GIVEN REQUEST
Rewrite the listing from the line containing "The image size is (750, 500)." down through the line containing "Action: tap(27, 249)", requests included. Shift every coordinate in the answers by adding 61 to it.

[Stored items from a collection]
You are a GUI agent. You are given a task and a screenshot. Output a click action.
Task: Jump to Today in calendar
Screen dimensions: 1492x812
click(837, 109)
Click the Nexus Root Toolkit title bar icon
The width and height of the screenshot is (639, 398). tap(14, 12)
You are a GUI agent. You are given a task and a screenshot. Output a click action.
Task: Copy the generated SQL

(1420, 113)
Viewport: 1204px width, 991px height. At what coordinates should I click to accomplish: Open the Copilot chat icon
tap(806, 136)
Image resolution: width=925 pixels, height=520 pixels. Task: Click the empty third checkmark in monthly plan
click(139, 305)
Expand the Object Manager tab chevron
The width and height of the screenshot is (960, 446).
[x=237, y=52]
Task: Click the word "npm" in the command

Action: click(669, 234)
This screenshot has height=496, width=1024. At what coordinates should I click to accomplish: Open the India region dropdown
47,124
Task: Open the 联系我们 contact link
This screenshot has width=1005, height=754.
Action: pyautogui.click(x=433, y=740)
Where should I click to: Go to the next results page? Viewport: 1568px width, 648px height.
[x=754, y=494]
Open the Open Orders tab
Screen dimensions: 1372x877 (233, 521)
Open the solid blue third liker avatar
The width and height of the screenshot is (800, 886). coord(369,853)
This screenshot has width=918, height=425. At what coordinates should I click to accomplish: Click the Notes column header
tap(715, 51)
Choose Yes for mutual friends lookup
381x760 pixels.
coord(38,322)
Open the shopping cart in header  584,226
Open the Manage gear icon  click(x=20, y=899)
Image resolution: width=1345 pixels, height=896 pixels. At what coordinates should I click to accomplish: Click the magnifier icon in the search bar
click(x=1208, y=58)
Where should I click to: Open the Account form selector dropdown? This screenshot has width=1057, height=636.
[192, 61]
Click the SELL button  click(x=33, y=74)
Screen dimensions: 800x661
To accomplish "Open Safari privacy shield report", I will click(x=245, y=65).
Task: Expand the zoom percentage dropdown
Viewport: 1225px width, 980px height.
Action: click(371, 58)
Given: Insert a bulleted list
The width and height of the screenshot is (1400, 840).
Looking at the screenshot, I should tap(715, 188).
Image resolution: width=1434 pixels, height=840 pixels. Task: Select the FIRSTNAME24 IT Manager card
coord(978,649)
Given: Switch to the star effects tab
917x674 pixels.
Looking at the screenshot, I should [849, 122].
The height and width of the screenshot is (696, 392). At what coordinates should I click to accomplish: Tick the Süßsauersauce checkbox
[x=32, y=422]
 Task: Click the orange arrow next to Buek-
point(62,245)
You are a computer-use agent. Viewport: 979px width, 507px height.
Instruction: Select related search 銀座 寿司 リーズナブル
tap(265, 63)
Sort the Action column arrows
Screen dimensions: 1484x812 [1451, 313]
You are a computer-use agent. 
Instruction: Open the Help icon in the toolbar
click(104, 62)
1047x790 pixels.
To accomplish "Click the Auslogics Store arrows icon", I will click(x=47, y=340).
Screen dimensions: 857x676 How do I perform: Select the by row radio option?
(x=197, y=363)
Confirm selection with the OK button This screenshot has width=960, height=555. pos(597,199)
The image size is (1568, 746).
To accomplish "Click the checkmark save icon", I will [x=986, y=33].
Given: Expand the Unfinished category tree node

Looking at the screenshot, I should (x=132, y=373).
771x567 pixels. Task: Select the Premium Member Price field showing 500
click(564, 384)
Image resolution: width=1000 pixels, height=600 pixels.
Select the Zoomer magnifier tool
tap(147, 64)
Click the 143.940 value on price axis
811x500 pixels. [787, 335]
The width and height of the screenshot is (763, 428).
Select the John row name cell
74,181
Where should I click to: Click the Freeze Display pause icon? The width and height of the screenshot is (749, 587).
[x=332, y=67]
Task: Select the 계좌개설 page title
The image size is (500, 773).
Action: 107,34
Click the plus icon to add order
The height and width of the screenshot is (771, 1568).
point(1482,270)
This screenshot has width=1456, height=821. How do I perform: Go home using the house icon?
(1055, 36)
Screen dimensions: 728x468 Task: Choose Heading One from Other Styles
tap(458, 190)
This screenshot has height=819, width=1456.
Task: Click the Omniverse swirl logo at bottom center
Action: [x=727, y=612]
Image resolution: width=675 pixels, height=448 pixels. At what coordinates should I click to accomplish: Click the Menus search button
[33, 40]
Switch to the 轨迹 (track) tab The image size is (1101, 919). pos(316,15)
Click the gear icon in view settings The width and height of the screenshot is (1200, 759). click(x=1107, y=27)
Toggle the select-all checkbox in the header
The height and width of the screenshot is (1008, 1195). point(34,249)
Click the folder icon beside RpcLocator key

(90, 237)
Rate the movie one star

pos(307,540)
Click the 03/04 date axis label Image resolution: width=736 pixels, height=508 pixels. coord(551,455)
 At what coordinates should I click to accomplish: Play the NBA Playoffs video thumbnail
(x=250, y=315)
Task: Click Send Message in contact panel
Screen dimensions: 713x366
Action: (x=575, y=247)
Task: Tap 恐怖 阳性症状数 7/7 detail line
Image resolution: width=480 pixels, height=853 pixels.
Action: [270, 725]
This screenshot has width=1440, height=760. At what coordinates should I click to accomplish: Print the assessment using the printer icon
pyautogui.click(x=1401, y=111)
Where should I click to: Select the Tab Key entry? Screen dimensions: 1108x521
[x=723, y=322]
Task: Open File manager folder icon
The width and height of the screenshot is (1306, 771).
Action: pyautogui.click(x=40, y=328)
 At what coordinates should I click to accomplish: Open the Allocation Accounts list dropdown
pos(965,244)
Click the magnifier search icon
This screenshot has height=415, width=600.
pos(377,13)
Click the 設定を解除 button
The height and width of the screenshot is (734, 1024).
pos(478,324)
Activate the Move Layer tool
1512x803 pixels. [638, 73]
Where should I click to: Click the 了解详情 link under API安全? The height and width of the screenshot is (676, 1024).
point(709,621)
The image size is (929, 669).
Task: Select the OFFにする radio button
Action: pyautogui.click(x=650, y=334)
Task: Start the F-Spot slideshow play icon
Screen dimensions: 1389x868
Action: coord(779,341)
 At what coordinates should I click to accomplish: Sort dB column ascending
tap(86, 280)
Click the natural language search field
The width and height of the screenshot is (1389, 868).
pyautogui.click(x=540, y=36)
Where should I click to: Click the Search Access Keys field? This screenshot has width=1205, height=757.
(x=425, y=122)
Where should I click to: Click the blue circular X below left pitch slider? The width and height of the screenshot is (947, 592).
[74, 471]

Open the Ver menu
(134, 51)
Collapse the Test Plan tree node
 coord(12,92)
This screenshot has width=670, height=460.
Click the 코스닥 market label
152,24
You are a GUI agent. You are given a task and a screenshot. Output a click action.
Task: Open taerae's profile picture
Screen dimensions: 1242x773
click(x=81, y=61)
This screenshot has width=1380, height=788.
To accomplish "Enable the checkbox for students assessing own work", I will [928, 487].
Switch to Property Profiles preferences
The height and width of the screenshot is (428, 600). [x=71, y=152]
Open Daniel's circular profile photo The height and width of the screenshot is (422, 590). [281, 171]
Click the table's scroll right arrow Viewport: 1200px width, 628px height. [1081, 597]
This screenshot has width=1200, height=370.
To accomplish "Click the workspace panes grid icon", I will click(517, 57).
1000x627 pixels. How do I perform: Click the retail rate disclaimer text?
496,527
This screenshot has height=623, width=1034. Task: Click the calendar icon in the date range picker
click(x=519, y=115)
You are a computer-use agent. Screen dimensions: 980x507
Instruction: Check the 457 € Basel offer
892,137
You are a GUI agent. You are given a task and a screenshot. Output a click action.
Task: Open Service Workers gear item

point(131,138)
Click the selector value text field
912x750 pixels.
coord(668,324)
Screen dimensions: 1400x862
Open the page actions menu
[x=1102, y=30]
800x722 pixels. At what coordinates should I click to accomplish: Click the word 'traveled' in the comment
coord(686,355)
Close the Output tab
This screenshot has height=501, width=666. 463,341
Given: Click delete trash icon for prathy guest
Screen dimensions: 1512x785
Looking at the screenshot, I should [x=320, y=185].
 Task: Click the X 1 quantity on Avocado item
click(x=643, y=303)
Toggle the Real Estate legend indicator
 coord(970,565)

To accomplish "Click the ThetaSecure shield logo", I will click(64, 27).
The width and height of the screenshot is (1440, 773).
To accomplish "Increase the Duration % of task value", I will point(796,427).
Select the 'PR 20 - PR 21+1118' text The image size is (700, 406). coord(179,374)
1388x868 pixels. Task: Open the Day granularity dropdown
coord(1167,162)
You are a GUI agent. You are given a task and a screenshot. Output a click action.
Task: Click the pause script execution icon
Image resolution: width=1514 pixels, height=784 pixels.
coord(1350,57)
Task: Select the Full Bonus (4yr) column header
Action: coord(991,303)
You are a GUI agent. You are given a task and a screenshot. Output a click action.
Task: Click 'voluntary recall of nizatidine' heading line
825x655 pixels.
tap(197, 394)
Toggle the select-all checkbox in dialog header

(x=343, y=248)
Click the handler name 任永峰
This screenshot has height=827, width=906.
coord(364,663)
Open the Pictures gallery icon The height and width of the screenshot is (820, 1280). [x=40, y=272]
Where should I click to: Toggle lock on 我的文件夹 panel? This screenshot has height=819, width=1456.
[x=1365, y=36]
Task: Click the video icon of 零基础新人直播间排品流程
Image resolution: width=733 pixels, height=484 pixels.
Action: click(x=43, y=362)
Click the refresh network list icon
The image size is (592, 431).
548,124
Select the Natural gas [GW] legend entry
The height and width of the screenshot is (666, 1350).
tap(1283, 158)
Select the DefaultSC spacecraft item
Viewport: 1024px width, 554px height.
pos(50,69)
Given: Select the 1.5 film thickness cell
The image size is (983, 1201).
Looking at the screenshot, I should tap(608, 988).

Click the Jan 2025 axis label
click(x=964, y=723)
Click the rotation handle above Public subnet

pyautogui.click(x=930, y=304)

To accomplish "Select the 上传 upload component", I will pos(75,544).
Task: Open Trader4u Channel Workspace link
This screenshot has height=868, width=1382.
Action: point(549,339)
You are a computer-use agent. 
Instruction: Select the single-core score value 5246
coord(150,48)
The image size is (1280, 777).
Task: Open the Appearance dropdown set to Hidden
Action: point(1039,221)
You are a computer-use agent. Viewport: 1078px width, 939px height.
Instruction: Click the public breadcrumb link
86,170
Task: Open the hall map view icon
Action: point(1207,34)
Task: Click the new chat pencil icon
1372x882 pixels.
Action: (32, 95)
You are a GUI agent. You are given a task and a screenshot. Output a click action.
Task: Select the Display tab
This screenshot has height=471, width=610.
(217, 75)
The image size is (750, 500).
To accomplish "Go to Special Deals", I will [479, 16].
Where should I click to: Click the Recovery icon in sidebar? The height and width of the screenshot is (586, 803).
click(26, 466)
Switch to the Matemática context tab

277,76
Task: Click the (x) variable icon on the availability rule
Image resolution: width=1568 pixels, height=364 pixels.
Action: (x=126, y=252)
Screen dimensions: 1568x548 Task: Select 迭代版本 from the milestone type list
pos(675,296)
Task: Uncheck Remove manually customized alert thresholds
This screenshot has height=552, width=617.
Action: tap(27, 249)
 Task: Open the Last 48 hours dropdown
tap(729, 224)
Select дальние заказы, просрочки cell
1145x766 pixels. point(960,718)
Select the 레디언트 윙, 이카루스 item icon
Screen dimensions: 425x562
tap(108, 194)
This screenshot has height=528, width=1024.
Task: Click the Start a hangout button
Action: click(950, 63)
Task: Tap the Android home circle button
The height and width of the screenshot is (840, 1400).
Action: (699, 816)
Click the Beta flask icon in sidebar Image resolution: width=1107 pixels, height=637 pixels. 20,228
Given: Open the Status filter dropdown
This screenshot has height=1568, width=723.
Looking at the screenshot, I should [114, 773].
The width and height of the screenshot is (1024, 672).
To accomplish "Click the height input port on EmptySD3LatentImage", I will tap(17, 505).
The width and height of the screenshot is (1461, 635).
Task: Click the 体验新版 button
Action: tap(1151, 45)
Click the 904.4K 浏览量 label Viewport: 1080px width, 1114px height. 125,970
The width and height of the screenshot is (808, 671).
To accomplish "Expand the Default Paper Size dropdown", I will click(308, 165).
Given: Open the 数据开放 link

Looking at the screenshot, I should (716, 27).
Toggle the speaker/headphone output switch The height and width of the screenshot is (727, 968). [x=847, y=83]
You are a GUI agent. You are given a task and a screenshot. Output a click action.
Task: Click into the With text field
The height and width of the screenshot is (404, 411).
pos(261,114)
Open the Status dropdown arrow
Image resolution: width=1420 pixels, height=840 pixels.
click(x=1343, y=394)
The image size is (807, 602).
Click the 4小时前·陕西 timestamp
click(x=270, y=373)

EXERCISE RESPONSE
The image size is (750, 500).
To accomplish "Go to Special Deals", I will [540, 77].
Where should I click to: Click the Recovery icon in sidebar? The height and width of the screenshot is (586, 803).
click(87, 527)
Switch to the Matemática context tab

338,137
Task: Click the (x) variable icon on the availability rule
Image resolution: width=1568 pixels, height=364 pixels.
Action: (x=187, y=313)
Screen dimensions: 1568x548 Task: Select 迭代版本 from the milestone type list
pos(736,357)
Task: Uncheck Remove manually customized alert thresholds
This screenshot has height=552, width=617.
Action: tap(88, 310)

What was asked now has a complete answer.